Copy out the lines from the line with "Where should I click to: Open the Browse" up to and including the line with "coord(53,31)", reproducing each character for character. Give only those lines.

===== Dataset entries =====

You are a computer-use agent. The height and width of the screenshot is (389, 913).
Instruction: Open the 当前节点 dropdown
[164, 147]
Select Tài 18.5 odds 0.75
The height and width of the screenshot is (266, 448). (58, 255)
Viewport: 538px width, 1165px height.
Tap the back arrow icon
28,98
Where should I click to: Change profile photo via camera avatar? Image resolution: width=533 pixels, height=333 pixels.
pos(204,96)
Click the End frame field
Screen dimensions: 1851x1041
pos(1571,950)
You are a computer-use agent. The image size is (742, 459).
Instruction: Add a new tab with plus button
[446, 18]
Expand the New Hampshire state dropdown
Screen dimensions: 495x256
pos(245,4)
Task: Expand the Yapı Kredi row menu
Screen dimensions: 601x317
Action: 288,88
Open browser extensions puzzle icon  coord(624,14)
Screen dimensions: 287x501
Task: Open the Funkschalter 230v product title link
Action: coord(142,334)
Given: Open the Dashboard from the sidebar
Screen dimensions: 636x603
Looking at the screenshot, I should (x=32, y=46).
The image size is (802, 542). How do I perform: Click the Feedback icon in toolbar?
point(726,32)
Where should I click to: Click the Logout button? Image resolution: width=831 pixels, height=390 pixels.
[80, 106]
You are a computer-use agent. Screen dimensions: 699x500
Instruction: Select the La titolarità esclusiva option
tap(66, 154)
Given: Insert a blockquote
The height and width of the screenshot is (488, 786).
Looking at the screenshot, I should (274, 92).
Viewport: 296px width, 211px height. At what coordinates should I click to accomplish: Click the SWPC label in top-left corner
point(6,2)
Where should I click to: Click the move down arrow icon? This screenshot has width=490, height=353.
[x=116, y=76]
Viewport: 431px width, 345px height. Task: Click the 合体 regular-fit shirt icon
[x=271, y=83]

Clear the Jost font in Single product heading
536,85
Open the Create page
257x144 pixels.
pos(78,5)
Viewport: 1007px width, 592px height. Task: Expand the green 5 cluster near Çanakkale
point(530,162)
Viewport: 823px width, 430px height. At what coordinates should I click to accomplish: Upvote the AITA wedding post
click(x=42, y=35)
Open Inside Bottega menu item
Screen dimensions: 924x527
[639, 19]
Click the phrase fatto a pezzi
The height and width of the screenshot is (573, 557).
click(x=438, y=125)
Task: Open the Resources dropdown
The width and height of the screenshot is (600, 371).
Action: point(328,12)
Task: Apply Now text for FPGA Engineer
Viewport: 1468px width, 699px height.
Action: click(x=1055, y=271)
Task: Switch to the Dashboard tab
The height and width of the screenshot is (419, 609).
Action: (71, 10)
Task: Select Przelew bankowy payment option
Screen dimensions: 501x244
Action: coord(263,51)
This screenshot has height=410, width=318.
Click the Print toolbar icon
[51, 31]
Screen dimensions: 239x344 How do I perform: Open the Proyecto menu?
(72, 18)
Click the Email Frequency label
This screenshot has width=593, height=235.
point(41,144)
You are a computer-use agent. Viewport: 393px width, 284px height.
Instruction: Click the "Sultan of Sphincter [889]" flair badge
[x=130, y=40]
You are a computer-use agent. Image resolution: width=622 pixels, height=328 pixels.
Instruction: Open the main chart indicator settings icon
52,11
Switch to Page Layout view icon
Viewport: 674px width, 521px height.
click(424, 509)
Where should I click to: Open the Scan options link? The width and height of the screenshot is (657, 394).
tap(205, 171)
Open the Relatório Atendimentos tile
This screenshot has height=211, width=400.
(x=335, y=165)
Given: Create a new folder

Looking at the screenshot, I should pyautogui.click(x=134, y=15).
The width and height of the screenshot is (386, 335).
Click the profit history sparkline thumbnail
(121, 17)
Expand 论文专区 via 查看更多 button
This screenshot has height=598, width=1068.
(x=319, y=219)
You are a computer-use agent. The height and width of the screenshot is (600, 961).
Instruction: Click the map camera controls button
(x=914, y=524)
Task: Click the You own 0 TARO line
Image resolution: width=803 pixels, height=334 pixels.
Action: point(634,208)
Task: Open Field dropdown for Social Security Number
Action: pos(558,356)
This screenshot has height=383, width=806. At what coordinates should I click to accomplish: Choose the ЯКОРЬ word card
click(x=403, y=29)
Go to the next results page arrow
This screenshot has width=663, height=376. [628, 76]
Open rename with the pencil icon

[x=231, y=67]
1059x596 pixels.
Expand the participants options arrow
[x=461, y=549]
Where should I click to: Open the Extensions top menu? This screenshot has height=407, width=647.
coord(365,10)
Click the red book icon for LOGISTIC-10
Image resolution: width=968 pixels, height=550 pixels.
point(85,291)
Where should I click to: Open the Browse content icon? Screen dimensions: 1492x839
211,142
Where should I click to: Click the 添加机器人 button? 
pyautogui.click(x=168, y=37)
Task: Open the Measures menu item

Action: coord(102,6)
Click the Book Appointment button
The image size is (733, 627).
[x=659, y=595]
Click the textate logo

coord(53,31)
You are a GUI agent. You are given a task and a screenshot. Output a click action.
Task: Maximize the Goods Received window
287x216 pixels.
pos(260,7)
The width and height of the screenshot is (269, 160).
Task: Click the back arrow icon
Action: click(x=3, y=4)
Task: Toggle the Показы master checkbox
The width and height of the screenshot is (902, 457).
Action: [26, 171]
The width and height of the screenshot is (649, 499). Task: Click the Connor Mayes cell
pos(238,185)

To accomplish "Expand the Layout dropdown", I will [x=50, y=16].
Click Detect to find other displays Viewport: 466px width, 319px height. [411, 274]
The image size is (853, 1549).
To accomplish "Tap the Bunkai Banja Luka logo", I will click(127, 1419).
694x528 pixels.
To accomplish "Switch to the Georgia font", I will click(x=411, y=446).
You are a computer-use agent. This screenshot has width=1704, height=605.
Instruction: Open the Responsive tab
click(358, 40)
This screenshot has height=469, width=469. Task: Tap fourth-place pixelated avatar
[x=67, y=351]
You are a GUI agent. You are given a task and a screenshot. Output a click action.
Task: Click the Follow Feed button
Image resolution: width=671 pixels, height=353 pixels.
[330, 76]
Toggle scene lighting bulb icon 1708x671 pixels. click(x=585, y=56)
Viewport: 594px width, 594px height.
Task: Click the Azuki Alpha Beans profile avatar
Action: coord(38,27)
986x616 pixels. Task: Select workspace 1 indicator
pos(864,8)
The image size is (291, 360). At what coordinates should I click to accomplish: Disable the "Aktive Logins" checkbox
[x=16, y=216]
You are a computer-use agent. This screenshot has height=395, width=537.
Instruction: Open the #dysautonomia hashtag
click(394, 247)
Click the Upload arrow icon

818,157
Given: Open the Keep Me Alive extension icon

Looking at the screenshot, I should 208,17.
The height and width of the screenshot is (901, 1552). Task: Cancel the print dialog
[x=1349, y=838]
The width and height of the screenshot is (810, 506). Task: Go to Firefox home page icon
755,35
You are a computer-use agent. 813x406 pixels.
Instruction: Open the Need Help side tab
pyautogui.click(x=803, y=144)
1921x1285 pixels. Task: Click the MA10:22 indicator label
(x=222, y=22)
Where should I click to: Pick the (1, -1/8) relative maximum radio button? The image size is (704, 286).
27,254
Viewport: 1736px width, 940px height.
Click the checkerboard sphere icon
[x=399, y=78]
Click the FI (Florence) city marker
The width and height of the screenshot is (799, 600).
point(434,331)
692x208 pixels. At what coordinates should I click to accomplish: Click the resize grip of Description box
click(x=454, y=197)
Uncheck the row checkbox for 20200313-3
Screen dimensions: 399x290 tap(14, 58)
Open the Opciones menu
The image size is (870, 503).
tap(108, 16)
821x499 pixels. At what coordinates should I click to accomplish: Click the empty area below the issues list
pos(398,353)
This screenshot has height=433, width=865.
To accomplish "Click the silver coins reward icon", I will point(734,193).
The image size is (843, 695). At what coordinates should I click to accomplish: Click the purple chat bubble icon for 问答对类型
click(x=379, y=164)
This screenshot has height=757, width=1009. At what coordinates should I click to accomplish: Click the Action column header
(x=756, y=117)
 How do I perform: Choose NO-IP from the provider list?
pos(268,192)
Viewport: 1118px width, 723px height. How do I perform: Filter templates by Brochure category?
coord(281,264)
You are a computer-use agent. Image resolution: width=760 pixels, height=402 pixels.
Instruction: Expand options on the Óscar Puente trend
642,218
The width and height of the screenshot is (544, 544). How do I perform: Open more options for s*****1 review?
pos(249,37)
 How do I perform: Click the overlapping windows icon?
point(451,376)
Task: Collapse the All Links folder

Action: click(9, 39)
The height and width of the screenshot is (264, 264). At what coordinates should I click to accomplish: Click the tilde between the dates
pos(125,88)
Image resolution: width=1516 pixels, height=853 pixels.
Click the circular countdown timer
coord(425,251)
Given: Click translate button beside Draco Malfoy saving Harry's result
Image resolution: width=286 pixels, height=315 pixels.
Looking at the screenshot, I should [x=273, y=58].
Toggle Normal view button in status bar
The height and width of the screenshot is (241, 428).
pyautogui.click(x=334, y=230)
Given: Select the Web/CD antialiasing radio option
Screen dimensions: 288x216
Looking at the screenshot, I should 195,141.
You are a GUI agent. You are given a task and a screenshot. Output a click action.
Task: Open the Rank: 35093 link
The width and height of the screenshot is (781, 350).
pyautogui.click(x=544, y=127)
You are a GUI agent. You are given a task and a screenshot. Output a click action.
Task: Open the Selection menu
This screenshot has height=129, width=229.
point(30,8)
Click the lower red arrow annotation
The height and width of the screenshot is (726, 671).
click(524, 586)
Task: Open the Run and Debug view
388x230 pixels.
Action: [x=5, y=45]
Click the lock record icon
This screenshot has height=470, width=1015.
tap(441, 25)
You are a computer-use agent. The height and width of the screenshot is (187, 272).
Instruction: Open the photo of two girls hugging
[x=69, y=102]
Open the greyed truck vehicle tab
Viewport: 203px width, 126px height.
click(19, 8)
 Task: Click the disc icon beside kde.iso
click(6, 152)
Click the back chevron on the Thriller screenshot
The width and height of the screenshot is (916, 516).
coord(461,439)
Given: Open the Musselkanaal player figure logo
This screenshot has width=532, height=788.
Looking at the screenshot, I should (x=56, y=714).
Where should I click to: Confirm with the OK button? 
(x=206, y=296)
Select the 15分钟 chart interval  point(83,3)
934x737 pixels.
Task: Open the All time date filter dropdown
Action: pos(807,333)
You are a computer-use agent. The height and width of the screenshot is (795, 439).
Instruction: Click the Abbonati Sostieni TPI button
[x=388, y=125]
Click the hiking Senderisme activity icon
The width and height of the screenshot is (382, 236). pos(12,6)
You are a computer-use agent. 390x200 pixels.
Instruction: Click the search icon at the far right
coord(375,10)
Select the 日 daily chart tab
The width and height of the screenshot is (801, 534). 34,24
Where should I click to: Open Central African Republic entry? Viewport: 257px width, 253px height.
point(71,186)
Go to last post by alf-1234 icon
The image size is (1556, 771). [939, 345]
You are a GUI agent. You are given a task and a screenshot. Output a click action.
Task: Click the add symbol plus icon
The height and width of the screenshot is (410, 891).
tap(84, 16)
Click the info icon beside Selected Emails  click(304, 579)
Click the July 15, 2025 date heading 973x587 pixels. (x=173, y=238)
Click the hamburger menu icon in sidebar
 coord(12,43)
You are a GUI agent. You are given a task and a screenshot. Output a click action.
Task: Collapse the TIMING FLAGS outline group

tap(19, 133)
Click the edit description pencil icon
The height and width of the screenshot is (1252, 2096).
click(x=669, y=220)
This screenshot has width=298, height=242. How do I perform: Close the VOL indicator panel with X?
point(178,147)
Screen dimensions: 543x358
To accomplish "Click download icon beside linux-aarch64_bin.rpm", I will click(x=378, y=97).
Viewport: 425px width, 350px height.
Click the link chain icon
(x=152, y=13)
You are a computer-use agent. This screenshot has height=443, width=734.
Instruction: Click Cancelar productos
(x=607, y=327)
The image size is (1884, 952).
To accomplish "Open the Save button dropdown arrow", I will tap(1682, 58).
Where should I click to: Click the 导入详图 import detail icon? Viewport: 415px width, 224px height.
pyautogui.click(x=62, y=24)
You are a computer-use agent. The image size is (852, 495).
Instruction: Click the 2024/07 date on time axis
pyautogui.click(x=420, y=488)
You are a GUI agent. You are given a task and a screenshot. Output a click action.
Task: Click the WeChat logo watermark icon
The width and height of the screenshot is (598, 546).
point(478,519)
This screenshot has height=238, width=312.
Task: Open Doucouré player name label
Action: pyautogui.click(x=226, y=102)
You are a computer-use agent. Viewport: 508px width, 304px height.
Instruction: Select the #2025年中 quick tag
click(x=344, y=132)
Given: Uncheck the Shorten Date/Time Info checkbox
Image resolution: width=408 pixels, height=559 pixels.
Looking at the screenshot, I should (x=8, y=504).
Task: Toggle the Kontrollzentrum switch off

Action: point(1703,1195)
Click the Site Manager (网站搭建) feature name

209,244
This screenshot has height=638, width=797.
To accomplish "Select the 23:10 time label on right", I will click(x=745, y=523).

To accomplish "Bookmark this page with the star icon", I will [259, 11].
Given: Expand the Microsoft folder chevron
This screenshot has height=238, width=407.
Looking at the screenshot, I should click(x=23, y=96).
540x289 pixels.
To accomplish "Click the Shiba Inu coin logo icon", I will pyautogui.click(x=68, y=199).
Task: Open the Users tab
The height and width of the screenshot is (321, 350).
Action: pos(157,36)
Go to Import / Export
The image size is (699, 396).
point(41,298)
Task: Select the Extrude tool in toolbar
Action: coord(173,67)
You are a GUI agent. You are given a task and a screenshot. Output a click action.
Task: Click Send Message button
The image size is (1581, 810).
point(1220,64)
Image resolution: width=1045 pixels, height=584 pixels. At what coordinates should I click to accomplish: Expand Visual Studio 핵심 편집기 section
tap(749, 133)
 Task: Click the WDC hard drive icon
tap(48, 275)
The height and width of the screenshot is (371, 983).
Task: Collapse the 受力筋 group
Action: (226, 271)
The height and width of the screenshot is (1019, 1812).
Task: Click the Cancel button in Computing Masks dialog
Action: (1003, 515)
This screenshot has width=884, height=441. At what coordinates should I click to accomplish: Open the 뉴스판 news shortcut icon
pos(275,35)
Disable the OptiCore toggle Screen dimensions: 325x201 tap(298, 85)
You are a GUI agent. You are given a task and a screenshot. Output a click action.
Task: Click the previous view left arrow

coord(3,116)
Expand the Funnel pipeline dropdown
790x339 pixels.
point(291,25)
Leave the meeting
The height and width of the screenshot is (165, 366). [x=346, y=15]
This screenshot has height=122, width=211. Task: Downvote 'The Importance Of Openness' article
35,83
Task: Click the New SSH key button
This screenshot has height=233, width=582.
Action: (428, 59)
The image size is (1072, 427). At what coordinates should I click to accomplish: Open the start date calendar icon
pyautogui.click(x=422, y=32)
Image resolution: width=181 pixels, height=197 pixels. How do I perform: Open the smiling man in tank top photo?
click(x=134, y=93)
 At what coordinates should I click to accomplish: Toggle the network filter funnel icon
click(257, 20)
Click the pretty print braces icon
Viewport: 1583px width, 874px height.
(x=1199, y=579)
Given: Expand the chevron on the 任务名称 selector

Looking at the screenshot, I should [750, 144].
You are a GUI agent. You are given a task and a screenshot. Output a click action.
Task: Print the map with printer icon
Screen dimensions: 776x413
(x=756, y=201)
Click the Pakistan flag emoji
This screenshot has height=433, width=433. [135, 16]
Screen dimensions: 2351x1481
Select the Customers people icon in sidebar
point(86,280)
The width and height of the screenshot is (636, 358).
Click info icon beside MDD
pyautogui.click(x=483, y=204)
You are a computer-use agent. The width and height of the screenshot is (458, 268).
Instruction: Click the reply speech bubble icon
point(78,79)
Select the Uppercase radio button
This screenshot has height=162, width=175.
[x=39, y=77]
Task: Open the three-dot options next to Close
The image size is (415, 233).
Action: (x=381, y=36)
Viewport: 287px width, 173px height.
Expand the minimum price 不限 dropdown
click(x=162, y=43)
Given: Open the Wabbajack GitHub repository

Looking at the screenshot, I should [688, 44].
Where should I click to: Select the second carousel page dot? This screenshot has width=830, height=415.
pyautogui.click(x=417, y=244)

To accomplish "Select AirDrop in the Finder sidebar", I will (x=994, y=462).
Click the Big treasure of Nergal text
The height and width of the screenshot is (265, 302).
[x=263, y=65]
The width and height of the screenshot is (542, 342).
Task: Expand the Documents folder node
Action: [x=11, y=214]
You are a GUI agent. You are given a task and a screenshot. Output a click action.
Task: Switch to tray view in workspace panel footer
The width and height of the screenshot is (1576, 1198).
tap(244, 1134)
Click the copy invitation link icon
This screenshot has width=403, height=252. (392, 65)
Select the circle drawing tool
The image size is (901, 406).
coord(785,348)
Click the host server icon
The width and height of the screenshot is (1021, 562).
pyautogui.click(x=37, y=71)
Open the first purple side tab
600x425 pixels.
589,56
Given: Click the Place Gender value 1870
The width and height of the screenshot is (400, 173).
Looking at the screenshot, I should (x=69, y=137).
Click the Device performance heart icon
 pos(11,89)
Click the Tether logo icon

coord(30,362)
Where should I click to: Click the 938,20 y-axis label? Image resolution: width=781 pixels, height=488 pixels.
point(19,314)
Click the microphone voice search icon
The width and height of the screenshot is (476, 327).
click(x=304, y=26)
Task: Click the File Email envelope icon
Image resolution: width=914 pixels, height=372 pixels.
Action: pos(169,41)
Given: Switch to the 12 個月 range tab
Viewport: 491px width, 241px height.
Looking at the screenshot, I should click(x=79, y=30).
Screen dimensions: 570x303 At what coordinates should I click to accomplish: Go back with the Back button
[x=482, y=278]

=====

_Full answer_.
Where should I click to: Open the Browse content icon? Screen dimensions: 1492x839
211,142
Where should I click to: Click the 添加机器人 button? 
pyautogui.click(x=168, y=37)
Task: Open the Measures menu item

Action: coord(102,6)
Click the Book Appointment button
The image size is (733, 627).
[x=659, y=595]
Click the textate logo

coord(53,31)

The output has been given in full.